Aim of the task:
Repeat each entry word for word.

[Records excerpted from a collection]
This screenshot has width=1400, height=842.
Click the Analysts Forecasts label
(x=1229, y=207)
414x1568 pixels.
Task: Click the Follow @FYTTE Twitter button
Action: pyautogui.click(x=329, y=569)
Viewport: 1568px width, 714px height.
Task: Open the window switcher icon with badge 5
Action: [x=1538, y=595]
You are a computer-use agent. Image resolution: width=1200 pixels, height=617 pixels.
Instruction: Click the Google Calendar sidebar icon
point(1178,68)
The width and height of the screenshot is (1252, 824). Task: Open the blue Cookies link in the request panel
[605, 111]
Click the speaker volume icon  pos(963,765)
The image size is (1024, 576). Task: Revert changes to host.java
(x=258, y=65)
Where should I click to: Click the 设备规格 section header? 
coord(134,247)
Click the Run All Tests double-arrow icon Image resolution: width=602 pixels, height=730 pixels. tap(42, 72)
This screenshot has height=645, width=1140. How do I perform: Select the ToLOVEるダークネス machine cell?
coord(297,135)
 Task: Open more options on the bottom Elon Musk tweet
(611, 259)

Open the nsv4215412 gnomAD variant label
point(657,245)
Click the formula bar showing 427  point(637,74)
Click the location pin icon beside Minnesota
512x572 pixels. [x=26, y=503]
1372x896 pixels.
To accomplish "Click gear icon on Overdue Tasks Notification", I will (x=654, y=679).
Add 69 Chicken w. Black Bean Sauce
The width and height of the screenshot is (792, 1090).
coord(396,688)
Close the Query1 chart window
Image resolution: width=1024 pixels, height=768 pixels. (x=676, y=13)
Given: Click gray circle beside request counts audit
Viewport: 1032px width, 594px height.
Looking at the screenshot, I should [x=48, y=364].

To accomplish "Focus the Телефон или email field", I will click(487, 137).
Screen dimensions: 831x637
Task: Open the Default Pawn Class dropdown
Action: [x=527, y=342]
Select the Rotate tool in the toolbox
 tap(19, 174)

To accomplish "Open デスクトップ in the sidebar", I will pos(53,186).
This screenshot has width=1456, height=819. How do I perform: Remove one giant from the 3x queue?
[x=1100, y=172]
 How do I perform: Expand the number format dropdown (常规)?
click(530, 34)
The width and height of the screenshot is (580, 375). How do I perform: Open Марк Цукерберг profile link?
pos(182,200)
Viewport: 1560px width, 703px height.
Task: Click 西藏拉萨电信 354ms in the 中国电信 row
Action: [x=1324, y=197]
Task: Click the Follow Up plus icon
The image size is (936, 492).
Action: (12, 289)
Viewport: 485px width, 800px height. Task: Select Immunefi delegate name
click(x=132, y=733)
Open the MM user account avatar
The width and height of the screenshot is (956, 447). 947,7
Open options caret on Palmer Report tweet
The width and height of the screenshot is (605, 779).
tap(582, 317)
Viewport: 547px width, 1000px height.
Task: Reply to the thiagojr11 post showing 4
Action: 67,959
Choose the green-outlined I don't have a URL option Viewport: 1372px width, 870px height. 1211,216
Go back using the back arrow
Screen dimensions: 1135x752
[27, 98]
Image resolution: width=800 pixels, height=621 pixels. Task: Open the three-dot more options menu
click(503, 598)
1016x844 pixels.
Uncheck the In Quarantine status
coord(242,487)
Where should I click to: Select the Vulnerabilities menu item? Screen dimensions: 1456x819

Response area:
This screenshot has width=1400, height=842.
Click the Analysts Forecasts label
(x=1229, y=207)
414x1568 pixels.
Task: Click the Follow @FYTTE Twitter button
Action: pyautogui.click(x=329, y=569)
Viewport: 1568px width, 714px height.
Task: Open the window switcher icon with badge 5
Action: [x=1538, y=595]
You are a computer-use agent. Image resolution: width=1200 pixels, height=617 pixels.
Instruction: Click the Google Calendar sidebar icon
point(1178,68)
The width and height of the screenshot is (1252, 824). Task: Open the blue Cookies link in the request panel
[605, 111]
Click the speaker volume icon  pos(963,765)
The image size is (1024, 576). Task: Revert changes to host.java
(x=258, y=65)
Where should I click to: Click the 设备规格 section header? 
coord(134,247)
Click the Run All Tests double-arrow icon Image resolution: width=602 pixels, height=730 pixels. tap(42, 72)
This screenshot has height=645, width=1140. How do I perform: Select the ToLOVEるダークネス machine cell?
coord(297,135)
 Task: Open more options on the bottom Elon Musk tweet
(611, 259)

Open the nsv4215412 gnomAD variant label
point(657,245)
Click the formula bar showing 427  point(637,74)
Click the location pin icon beside Minnesota
512x572 pixels. [x=26, y=503]
1372x896 pixels.
To accomplish "Click gear icon on Overdue Tasks Notification", I will (x=654, y=679).
Add 69 Chicken w. Black Bean Sauce
The width and height of the screenshot is (792, 1090).
coord(396,688)
Close the Query1 chart window
Image resolution: width=1024 pixels, height=768 pixels. (x=676, y=13)
Given: Click gray circle beside request counts audit
Viewport: 1032px width, 594px height.
Looking at the screenshot, I should [x=48, y=364].

To accomplish "Focus the Телефон или email field", I will click(487, 137).
Screen dimensions: 831x637
Task: Open the Default Pawn Class dropdown
Action: [x=527, y=342]
Select the Rotate tool in the toolbox
 tap(19, 174)

To accomplish "Open デスクトップ in the sidebar", I will pos(53,186).
This screenshot has width=1456, height=819. How do I perform: Remove one giant from the 3x queue?
[x=1100, y=172]
 How do I perform: Expand the number format dropdown (常规)?
click(530, 34)
The width and height of the screenshot is (580, 375). How do I perform: Open Марк Цукерберг profile link?
pos(182,200)
Viewport: 1560px width, 703px height.
Task: Click 西藏拉萨电信 354ms in the 中国电信 row
Action: [x=1324, y=197]
Task: Click the Follow Up plus icon
The image size is (936, 492).
Action: (12, 289)
Viewport: 485px width, 800px height. Task: Select Immunefi delegate name
click(x=132, y=733)
Open the MM user account avatar
The width and height of the screenshot is (956, 447). 947,7
Open options caret on Palmer Report tweet
The width and height of the screenshot is (605, 779).
tap(582, 317)
Viewport: 547px width, 1000px height.
Task: Reply to the thiagojr11 post showing 4
Action: 67,959
Choose the green-outlined I don't have a URL option Viewport: 1372px width, 870px height. 1211,216
Go back using the back arrow
Screen dimensions: 1135x752
[27, 98]
Image resolution: width=800 pixels, height=621 pixels. Task: Open the three-dot more options menu
click(503, 598)
1016x844 pixels.
Uncheck the In Quarantine status
coord(242,487)
Where should I click to: Select the Vulnerabilities menu item? Screen dimensions: 1456x819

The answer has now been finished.